Additionally, these valves are designed to maintain low fluid pressure at the inlet point and in line with overall system pressure. Optimal fluid pressure aids TMS performance in a couple of ways.

Minimizing fluid pressure flowing through a valve reduces the energy demand on fluid pumps. In addition to the energy savings, it might be possible for the TMS designer to reduce pump size and realize space and cost savings.
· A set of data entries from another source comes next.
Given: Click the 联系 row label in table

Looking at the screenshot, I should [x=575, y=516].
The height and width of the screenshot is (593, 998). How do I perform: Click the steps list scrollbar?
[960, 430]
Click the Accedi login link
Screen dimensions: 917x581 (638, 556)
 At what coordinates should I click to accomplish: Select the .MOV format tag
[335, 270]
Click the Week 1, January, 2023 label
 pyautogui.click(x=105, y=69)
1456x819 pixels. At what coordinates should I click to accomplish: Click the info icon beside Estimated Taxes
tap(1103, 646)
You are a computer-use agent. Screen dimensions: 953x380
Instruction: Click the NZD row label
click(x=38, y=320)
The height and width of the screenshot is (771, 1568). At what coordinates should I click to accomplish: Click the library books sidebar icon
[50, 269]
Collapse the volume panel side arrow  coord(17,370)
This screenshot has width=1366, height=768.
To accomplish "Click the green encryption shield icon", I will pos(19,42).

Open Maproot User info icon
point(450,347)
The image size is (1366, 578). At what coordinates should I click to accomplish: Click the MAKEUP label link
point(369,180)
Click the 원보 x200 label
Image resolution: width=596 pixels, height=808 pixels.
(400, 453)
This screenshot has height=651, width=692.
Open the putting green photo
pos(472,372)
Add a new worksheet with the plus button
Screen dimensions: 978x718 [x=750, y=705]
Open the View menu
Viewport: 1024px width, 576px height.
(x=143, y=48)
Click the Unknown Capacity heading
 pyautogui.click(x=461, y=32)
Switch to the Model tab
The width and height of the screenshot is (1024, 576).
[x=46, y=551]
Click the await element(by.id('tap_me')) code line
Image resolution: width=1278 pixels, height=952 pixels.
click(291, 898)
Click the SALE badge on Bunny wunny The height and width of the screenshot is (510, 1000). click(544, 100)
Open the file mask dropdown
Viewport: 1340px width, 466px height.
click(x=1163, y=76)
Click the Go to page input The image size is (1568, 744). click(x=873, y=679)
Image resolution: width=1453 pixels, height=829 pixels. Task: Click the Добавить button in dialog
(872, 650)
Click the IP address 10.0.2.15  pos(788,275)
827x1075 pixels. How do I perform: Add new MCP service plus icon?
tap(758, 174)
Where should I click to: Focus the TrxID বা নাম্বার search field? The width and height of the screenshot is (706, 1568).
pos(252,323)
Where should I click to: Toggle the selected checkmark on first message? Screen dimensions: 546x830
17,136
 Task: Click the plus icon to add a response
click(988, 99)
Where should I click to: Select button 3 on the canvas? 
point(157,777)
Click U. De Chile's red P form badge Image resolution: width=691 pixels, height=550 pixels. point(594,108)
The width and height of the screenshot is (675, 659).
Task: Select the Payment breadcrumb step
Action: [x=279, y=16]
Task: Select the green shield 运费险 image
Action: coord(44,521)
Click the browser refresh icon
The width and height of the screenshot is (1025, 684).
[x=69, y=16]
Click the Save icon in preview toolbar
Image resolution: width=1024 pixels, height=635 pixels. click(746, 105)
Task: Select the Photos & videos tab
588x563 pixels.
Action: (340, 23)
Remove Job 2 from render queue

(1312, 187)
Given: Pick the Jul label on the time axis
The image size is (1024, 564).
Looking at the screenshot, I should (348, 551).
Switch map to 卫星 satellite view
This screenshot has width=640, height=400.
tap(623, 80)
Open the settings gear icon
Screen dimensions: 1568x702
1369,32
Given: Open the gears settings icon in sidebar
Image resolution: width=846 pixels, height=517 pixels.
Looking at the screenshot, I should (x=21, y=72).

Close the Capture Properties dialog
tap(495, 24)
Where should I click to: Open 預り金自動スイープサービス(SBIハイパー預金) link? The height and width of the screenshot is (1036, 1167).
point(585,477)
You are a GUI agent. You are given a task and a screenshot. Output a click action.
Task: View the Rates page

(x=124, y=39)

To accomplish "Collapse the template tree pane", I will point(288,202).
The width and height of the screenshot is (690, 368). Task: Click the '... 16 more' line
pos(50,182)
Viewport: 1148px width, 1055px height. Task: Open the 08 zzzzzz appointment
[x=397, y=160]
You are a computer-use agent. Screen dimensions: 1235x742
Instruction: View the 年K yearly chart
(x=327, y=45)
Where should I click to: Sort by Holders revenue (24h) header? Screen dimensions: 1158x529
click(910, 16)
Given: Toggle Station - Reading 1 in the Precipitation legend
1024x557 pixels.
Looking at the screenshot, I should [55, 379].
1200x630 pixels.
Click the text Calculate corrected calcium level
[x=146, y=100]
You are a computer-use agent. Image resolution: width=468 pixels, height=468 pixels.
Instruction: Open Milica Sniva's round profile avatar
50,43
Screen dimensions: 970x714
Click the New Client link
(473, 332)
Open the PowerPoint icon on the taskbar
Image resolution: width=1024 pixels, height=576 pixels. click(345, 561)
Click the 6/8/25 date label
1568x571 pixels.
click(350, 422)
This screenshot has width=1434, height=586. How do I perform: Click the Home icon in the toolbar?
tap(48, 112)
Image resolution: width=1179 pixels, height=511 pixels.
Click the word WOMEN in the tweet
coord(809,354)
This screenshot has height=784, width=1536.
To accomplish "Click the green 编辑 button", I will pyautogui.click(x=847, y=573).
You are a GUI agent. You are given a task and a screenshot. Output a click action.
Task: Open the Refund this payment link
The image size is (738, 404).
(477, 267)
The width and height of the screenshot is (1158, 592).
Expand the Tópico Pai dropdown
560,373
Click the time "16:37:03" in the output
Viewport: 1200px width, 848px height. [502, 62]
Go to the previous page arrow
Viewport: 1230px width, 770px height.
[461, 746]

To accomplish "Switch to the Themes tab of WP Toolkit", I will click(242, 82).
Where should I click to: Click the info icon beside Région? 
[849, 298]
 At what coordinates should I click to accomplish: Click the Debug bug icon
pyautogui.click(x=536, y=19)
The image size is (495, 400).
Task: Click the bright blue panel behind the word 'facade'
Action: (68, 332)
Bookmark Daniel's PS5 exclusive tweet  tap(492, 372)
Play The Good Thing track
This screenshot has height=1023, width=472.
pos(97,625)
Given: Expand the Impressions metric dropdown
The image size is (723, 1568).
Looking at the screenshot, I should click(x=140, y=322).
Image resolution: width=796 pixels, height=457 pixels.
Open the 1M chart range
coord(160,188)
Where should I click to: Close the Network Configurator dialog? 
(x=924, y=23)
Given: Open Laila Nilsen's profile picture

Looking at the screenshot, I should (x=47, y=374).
Also, minimizing fluid pressure prevents steep, abrupt coolant Delta-Ps (pressure drops) – the enemy of high performance in critical EV systems because they mitigate a necessarily steady coolant flow. Preventing abrupt pressure drops makes it easier to maintain desired temperatures in an often narrow range in and around these systems. Tight control of coolant pressure in a typically intricate TMS design is critical; even small decreases in flow rates from precipitous coolant pressure drops can produce increases in cooling air temperatures outside of specified ranges. This adversely impacts system and vehicle performance.

Other key considerations

OEMs should also prioritize several other coolant valve properties to make their TMS designs flexible, space efficient and operationally reliable:

  • A modular electrical connection platform to accommodate different pin shapes and standards
  • Coolant hose connection modularity: VDA, quick connector, hose barb, etc.
  • Space and weight optimization
  • Voltage compatibility: 12V, 24V and 48V
  • Durability: At least 100,000 cycles in 10 years

Coolant valves are critical components within a thermal-management system that keeps critical electric vehicle systems operating at peak efficiency. Robertshaw advises OEMs to take valve performance properties into account in TMS design. Overall EV performance depends on it.

Steven Hokky is CTO for Robertshaw Controls, a global design, engineering and manufacturing company that supplies parts and subassemblies to electric vehicle OEMs.